→ **GIVEN TEXT**
────────────────
Unraveling technology - by taking it apart

Digital devices generally contain fewer parts than mechanical ones. For example, a toaster from the 70s has more parts than a virtual reality headset from 2013. To find out, there's only one way to do so: by opening the device.

In 2013 the book 'Things Come Apart' by photographer Todd McLellan was published. In that book he recorded all kinds of mechanical devices that he had dismantled, such as (analogue) telephones, clock radios and typewriters.

He recently made a 2.0 version in which he also took apart digital devices and rphotographed all parts thereof. This includes, for example, a smartphone, a laptop and a 3D printer. The photos are very similar to the work of iFixit, which makes repair manuals based on open devices and makes highly detailed photos and videos.

In our programmes, Waag wants to unravel technology together with users. A book like that by McLellan can certainly help with that. It shows all components of a device."When the first book came out, the idea of repair technology was very new," McLellan says. "There weren’t many people doing it. Now people seem to want to get back to understanding and repairing what you have, which has been great."
────────────────
→ **INFORMATION PROVIDED**
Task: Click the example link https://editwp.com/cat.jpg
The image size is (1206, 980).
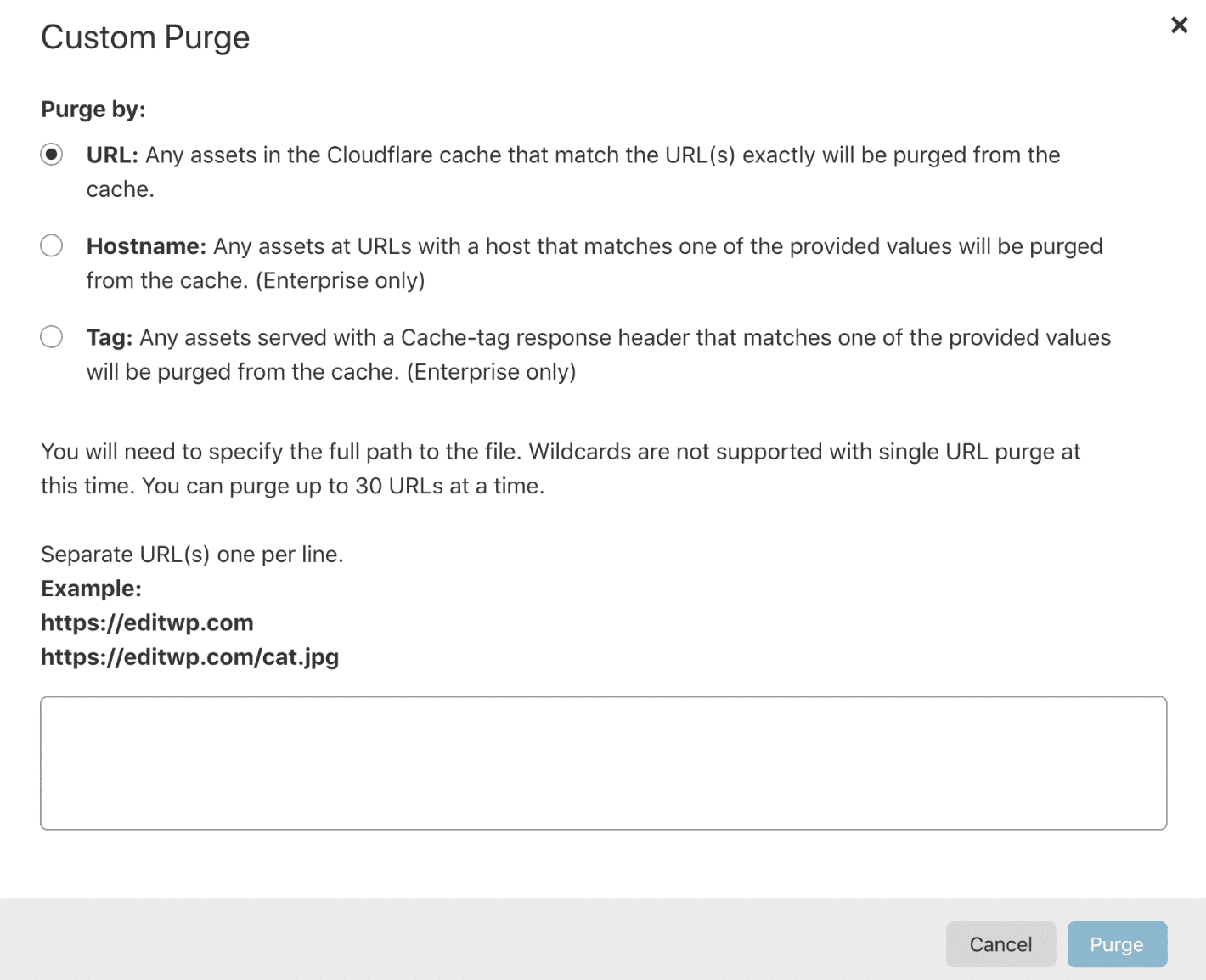Action: point(189,656)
────────────────
→ **QUESTIONS**
1. Summarize the article on taking technology apart in two sentences.
2. In one or two sentences, explain why the article on taking technology apart says a book like McLellan's can help Waag unravel technology together with users.
3. Echo the article on taking technology apart between "Unraveling technology - by" and "opening the device.", inclusive.

→ **ANSWERS TO THIS EXERCISE**
1. Digital devices generally have fewer parts than mechanical ones, and the only way to find out is to open them, as photographer Todd McLellan did in his 2013 book 'Things Come Apart' and in a 2.0 version that also covers digital devices such as a smartphone, a laptop and a 3D printer. Waag, which wants to unravel technology together with users, sees such a book as a help because it shows all of a device's components, and McLellan notes that people now want to understand and repair what they have.

2. A book like McLellan's can help because it shows all the components of a device.

3.
Unraveling technology - by taking it apart

Digital devices generally contain fewer parts than mechanical ones. For example, a toaster from the 70s has more parts than a virtual reality headset from 2013. To find out, there's only one way to do so: by opening the device.